A. I love them for friendship and for companionship, and above all others I love those who most help me to understand and to know reason and wisdom, most of all about God and about our souls; for I know that I can more easily seek after Him with their help than I can without.

R. How then if they do not wish to inquire after the One whom thou seekest?

A. I shall teach them so that they will.

R. But how then if thou canst not, and if they be so foolish as to love other things more than that which thou lovest, and say that they can not or will not?

A. I, nevertheless, will have them: they will be helpful to me in some things and I likewise to them.

R. But how then if they disturb thee, and if the infirmities of the body hinder thee?

A. That is true; howbeit I would not fear at all the infirmities, if it were not for three things: One of these is heavy sorrow; another is death; the third is that I can not seek nor truly find what I desire just as thou madest me know. Toothache hindered me from all learning, but yet it did not altogether snatch from me the remembrance of that which I formerly learned. Howbeit I suppose, if I should understand certainly that which I yearn to understand, sorrow would seem to me very little, or else naught, compared with faith. Yet I know many a pain is much sharper than toothache, albeit I never suffered any sharper. I learned that Cornelius Celsus taught in his books that in every man wisdom is the highest good and sickness the greatest evil. The saying appeareth to me very true. Concerning the same thing the same Cornelius saith: 'Of two things we are what we are, to wit, of soul and of body. The soul is spiritual, and the body earthy. The best faculty of the soul is wisdom, and the worst affliction of the body is sickness.' Methinks moreover that this is not false.

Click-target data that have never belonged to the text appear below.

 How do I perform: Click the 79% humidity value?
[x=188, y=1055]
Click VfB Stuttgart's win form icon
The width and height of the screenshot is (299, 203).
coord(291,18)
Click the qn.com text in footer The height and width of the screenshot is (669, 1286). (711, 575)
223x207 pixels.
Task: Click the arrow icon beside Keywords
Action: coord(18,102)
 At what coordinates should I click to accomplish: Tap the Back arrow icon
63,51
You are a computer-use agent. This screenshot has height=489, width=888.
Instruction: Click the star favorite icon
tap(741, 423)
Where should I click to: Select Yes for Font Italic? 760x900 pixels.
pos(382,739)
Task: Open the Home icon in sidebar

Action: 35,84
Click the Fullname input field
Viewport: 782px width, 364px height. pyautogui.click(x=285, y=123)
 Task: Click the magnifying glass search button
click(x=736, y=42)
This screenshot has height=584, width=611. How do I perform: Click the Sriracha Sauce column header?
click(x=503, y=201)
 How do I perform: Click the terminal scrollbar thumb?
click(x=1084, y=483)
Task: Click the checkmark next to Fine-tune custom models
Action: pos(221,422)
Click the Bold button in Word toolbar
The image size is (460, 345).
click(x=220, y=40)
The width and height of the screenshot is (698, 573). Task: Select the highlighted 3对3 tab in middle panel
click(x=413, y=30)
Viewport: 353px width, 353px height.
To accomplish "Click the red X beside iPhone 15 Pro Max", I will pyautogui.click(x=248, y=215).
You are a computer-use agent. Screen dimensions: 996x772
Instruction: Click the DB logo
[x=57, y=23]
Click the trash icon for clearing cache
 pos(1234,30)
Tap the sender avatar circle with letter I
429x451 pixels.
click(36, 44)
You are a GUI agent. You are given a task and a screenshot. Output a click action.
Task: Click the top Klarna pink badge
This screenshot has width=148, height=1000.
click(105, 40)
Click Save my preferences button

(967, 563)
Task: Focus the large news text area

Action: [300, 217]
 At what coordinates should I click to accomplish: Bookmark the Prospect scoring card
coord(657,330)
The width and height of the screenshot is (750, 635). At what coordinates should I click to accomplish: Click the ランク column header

R. Have we not now shown clearly enough that wisdom is the highest good? Is it not also beyond a doubt that it is to every man the best of all the virtues? And is it not his best work to search after wisdom, and love it whenever he findeth it? But I would that we two might now search out who the lovers of this wisdom should be. Dost thou not know that every man who loveth another very much liketh better to caress and kiss the other on the bare body than where the clothes come between? Now I understand that thou lovest wisdom very much, and wishest so much to know and feel it naked that thou wouldst not that any cloth were between; but it will seldom so openly reveal itself to any man. At those times when it will show any limb thus bare, it doth so to very few men; but I know not how thou canst receive it with gloved hands. Thou must also place the bare body against it, if thou wilt feel it. But tell me now, if thou lovedst a certain beautiful woman very immoderately and above all other things, and if she fled from thee and would reciprocate thy love on no other condition than that thou wouldst renounce every other love for hers alone, wouldst thou then do as she wished?